President Joe Biden speaks in front of Independence Hall at Independence National Historical Park, Philadelphia, Pa., September 1, 2022. (Jonathan Ernst/Reuters)

Dear Weekend Jolter,

I’m not sure what proportion, exactly, of those of you reading this would be considered semi-fascist by President Biden, but I am sure it’s no negligible amount.

On Thursday, the commander-in-chief stood behind a podium — and in front of a backdrop that gave the impression he was addressing the Galactic Empire — to call a segment of his constituency (“MAGA Republicans”) a threat to “the very foundations of our republic.”

It was a shocking speech, and if you don’t believe me, just take a look at this transcript:

Blood alone moves the wheels of history! Have you ever asked yourselves in an hour of meditation, which everyone finds during the day, how long we have been striving for greatness? Not only the years we’ve been at war, the war of work, but from the moment as a child when we realized that the world could be conquered. It has been a lifetime struggle. A never-ending fight. I say to you, and you will understand that it is a privilege to fight! We are warriors! Salesmen of north-eastern Pennsylvania, I ask you once more: Rise and be worthy of this historical hour! No revolution is worth anything if it cannot defend itself! Some people will tell you salesman is a bad word. They’ll conjure up images of used car dealers and door to door charlatans. This is our duty: to change their perception. I say salesmen… and women of the world unite! We must never acquiesce for it is together, TOGETHER, THAT WE PREVAIL! We must never cede control of the motherland!

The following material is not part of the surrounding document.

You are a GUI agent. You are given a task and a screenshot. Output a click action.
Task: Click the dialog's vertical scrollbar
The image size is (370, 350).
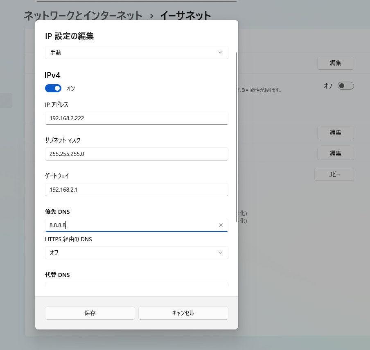[236, 131]
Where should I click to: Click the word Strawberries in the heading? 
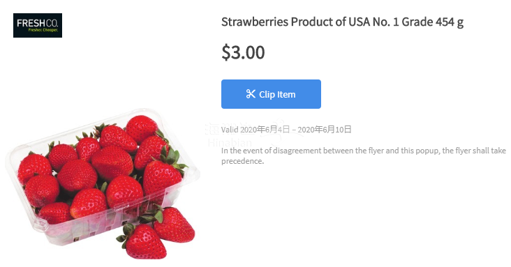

I’ll admit to not being the first to make that joke, but I’ve found it amusing every time I’ve seen it made.

In all seriousness, the speech represented an escalation in America’s already divisive political conflict. Of course, Donald Trump raised the ante more than a few times during his own stint in his office, but this publication’s stance on the former president is well-established by now and a predecessor’s mistakes are no excuse for Biden’s.

As Jim Geraghty observed in Friday’s Morning Jolt, the whiplash in Biden’s speech — and his presidency to this point — has been the stuff of a nasty, head-on collision. On the one hand, he campaigned on uniting the country and preempts half of his tweets with a faux-folksy “Folks.” On the other, he has called his mainstream political opponents proponents of “Jim Crow on steroids,” and intentionally conflates social conservatives with the lunatics who stormed the Capitol Building last January.

Now, it would be condemnable for any president to use his perch to disparage his fellow Americans as wannabe authoritarians. But it’s especially galling when that president has been more than happy to take unilateral, illegal action on a near-weekly basis. And it’s downright insane considering his party’s temeritious effort to nominate more extreme Republican candidates who will be easier to defeat in general elections.

As Charlie Cooke put it, the Democrats have “transcended those specific criticisms and talked itself into the idea that its entire agenda is synonymous with ‘democracy.’ In Biden’s mind, he didn’t make one speech about the Constitution and then another speech about his presidential aims; he made a single speech about democracy, which, in his estimation, is inextricable from Democracy.”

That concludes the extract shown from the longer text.